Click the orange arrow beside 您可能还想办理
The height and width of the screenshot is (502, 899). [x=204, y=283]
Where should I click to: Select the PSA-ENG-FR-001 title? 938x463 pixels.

==

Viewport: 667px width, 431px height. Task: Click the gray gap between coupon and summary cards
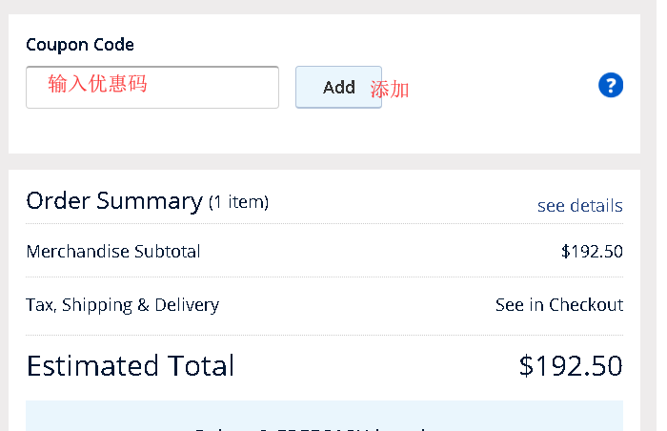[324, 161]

---

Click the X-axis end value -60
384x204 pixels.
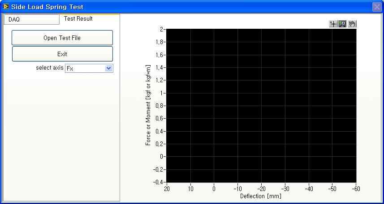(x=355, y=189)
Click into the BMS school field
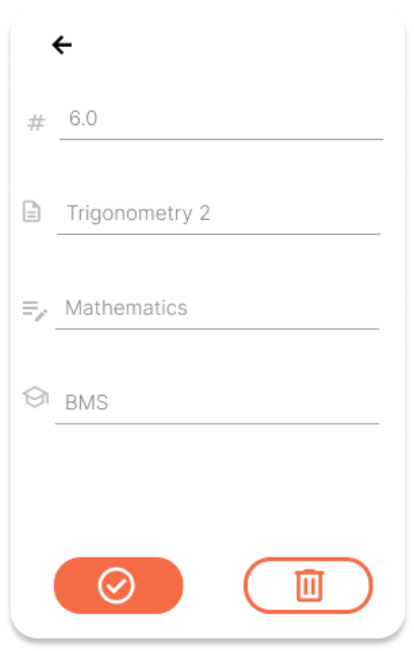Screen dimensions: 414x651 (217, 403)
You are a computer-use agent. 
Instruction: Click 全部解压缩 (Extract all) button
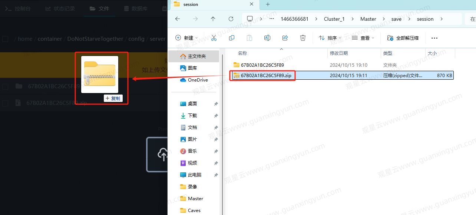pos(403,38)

> **WHAT YOU NEED TO DO**: Using the entries above, return exactly the lines from the line with "Click the orange arrow beside 您可能还想办理" to the line with "Where should I", counting both of those lines.

> **OUTPUT OF THE TASK**:
Click the orange arrow beside 您可能还想办理
The height and width of the screenshot is (502, 899). [x=204, y=283]
Where should I click to: Select the PSA-ENG-FR-001 title? 938x463 pixels.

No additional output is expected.